EFFECTS OF THE INVENTION
[0033] According to the present invention, a method of
manufacturing a photoelectric conversion element that allows a
reduction in the number of the steps of immersion in the etching
solution and the number of the working processes, and a
photoelectric conversion element obtained by this method of
manufacturing the photoelectric conversion element can be
provided.
BRIEF DESCRIPTION OF THE DRAWINGS
[0034] FIG. 1 is a schematic cross sectional view illustrating a
method of manufacturing a photoelectric conversion element
according to a first embodiment of the present invention.
[0035] FIG. 2 is a schematic cross sectional view illustrating part
of a method of manufacturing a photoelectric conversion element
according to a second embodiment of the present invention.

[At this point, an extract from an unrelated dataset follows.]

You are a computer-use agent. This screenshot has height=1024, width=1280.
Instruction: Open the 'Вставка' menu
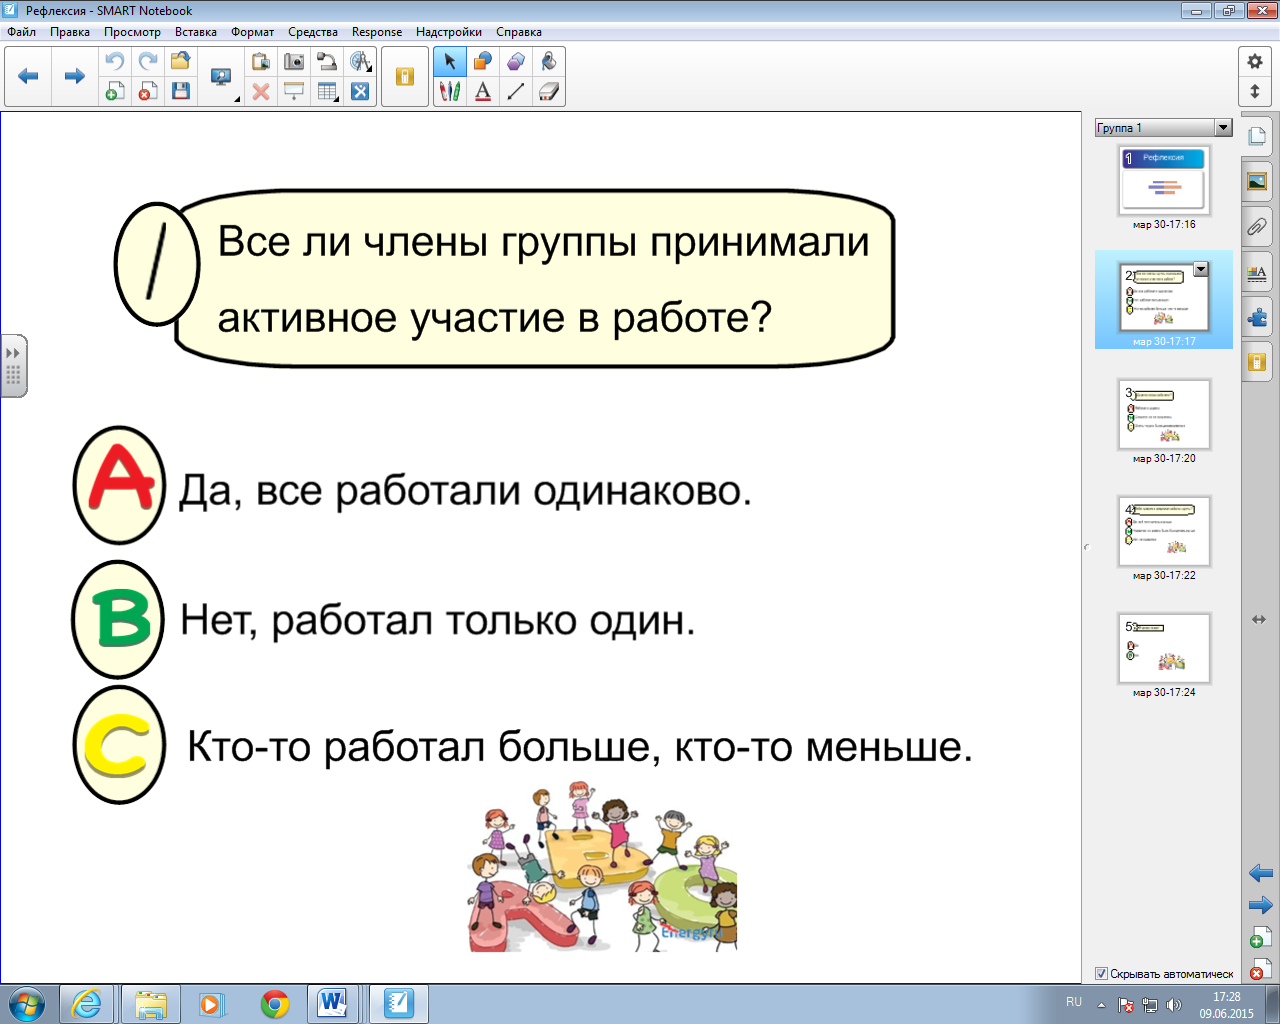coord(195,32)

[0036] FIG. 3 is a schematic cross sectional view illustrating part
of a method of manufacturing a photoelectric conversion element
according to a third embodiment of the present invention.
[0037] FIG. 4 is a schematic cross sectional view illustrating part
of a method of manufacturing a photoelectric conversion element
according to a fourth embodiment of the present invention.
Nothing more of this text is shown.